Num mundo em mudança, é certo que o vinho também não ficará imune a ela, tal como a legislação que o enquadra. A temperança e a moderação que é recomendada aos consumidores deste produto especial também devem ser impostas aos legisladores (nomeadamente europeus) para que evitem maximalismos e atitudes proibicionistas com que todos teremos a perder. Infelizmente, há quem procure demonizar activamente o consumo do vinho e confundir os resultados e efeitos da moderação e do excesso. A prevalecer a sua vontade – que deve ser contrariada e para a qual os decisores portugueses devem estar (muito) bem despertos desde já – teríamos em breve uma nova “lei seca” que a ninguém beneficiaria.
Regresso a Scruton para recordar os seus conselhos sobre como fruir melhor o melhor vinho:
«Primeiro, rodeie-se de amigos.
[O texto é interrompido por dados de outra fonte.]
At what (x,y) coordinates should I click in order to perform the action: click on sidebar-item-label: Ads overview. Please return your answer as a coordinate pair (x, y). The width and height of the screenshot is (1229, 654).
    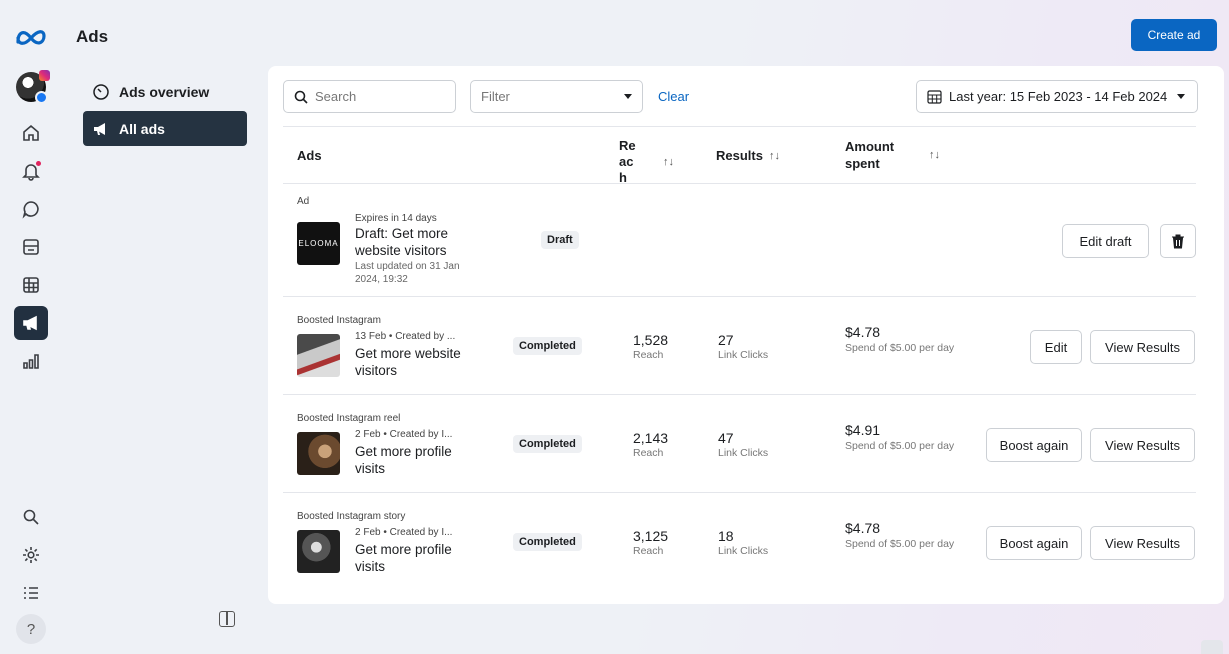
    Looking at the image, I should click on (164, 92).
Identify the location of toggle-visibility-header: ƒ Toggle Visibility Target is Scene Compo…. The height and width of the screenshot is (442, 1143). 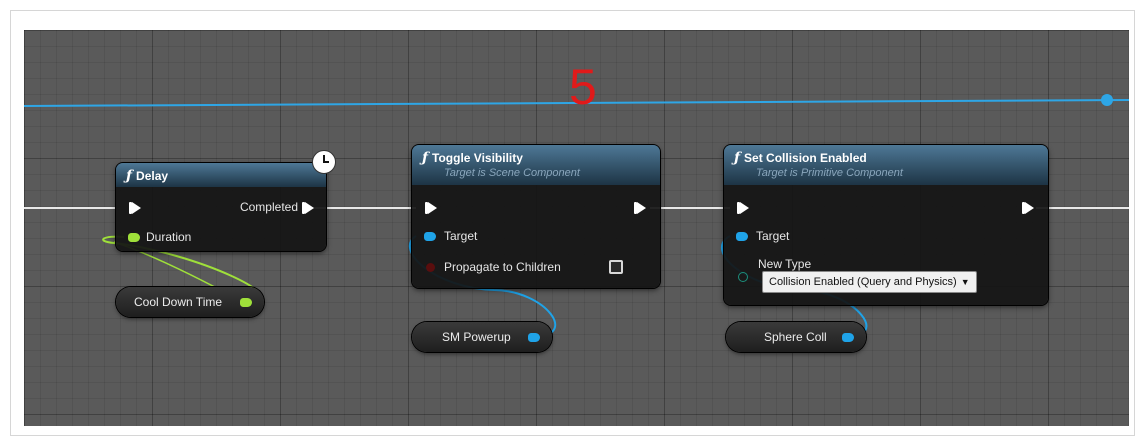
(536, 165).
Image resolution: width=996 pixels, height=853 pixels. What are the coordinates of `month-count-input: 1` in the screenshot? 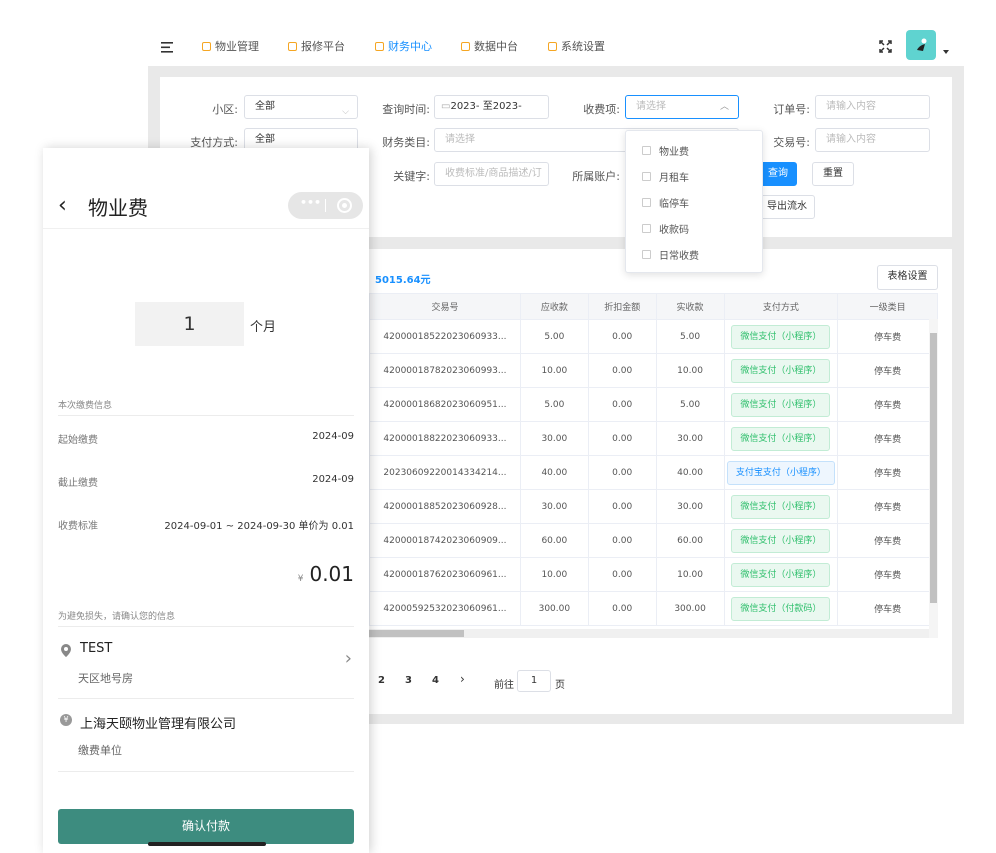 It's located at (190, 324).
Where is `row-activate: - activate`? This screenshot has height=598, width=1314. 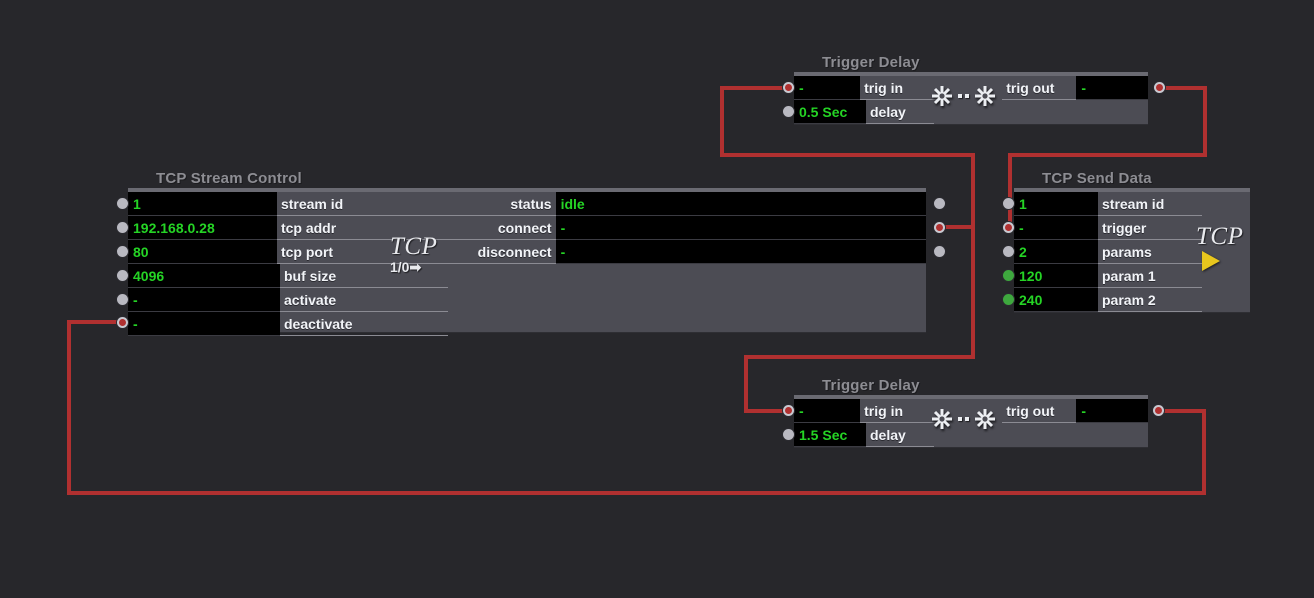 row-activate: - activate is located at coordinates (527, 300).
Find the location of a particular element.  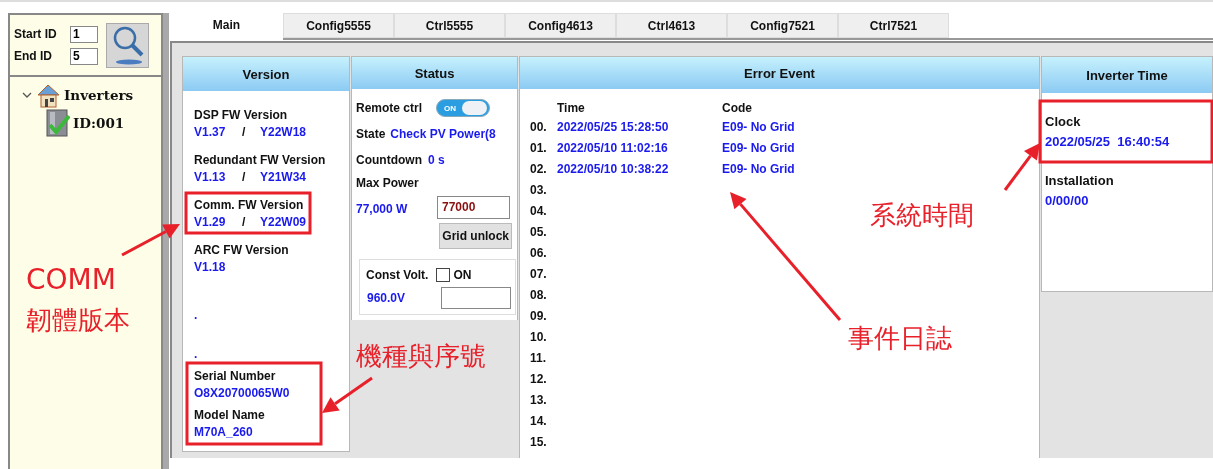

field-label: Max Power is located at coordinates (388, 183).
Em seguida, sirva algo que seja intrinsecamente interessante: um vinho com raízes num terroir, que lhe chegue de um lugar privilegiado, que convide ao debate e à exploração, que desvie a atenção das suas próprias sensações e a conceda ao mundo. Partilhe cada memória, cada imagem e cada ideia com a sua companhia; procure um afecto sincero e descontraído; acima de tudo, pense nos outros e esqueça-se de si.»
Nesse mesmo espírito há que explorar as múltiplas vertentes desse mundo único a que só se acede através do vinho, escrutinar os principais problemas e desafios que o afectam e, quem sabe, propor soluções que o enriqueçam e o aproximem das nossas sociedades demasiado afastadas da terra. Perder esta relação significará desperdiçar milénios de civilização.
Um brinde e Feliz Natal a todos os leitores do Agroportal!